Kamal Nahas in The Scientist:
Artificial intelligence algorithms have had a meteoric impact on protein structure, such as when DeepMind’s AlphaFold2 predicted the structures of 200 million proteins. Now, David Baker and his team of biochemists at the University of Washington have taken protein-folding AI a step further. In a Nature publication from February 22, they outlined how they used AI to design tailor-made, functional proteins that they could synthesize and produce in live cells, creating new opportunities for protein engineering. Ali Madani, founder and CEO of Profluent, a company that uses other AI technology to design proteins, says this study “went the distance” in protein design and remarks that we’re now witnessing “the burgeoning of a new field.”

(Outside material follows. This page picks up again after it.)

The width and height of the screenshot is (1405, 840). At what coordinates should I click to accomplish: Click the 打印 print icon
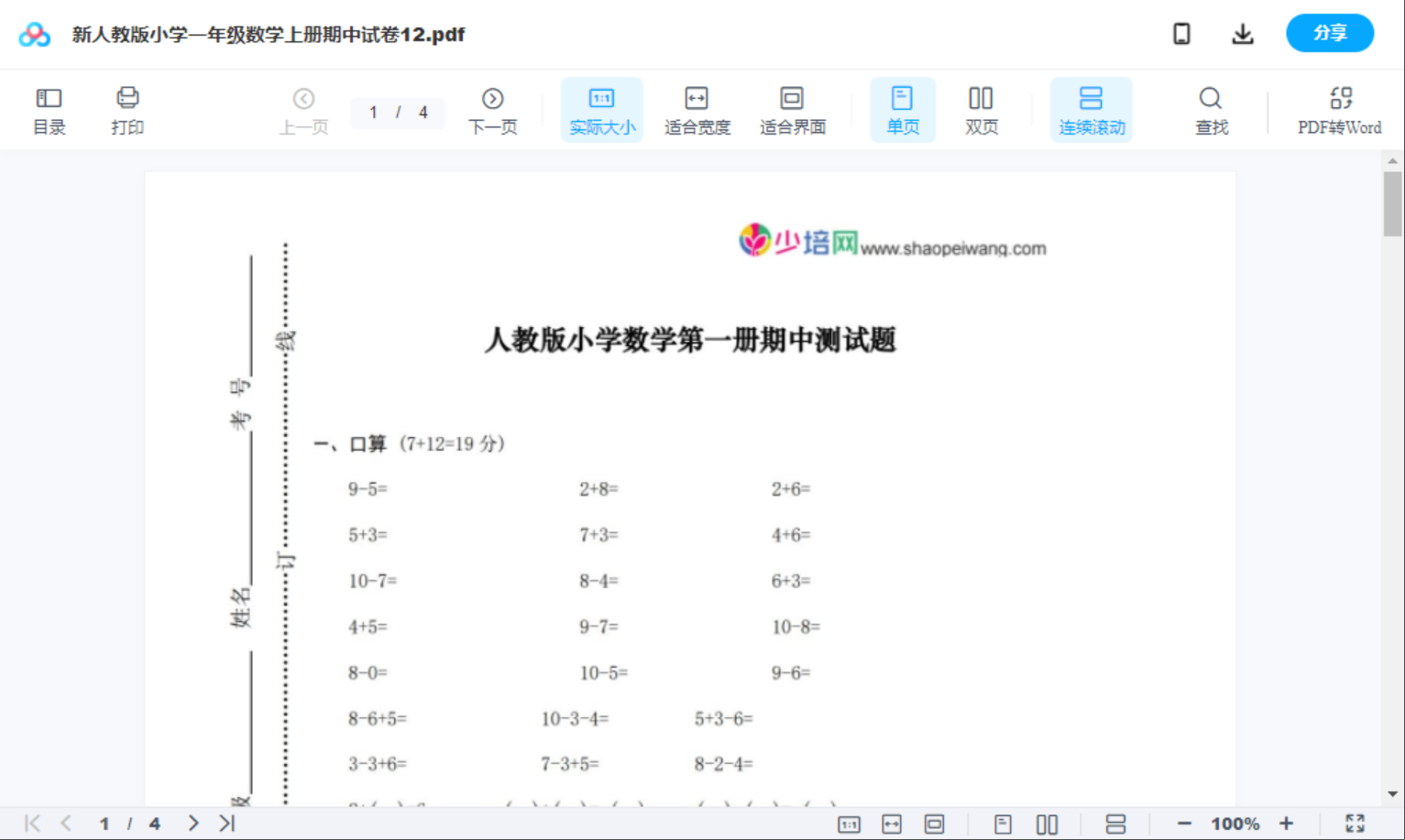(x=127, y=109)
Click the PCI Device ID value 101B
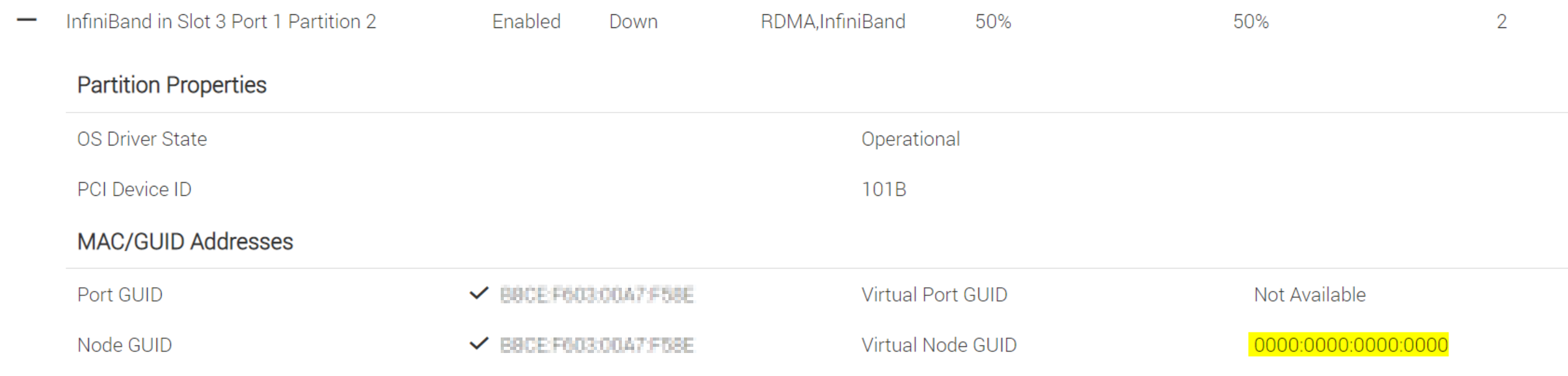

Proteins are made up of different combinations of amino acids linked together in folded chains, producing a boundless variety of 3D shapes. Predicting a protein’s 3D structure based on its sequence alone is an impossible task for the human mind, owing to numerous factors that govern protein folding, such as the sequence and length of the biomolecule’s amino acids, how it interacts with other molecules, and the sugars added to its surface. Instead, scientists have determined protein structure for decades using experimental techniques such as X-ray crystallography, which can resolve protein folds in atomic detail by diffracting X-rays through crystallized protein. But such methods are expensive, time-consuming, and depend on skillful execution. Still, scientists using these techniques have managed to resolve thousands of protein structures, creating a wealth of data that could then be used to train AI algorithms to determine the structures of other proteins. DeepMind famously demonstrated that machine learning could predict a protein’s structure from its amino acid sequence with the AlphaFold system and then improved its accuracy by training AlphaFold2 on 170,000 protein structures.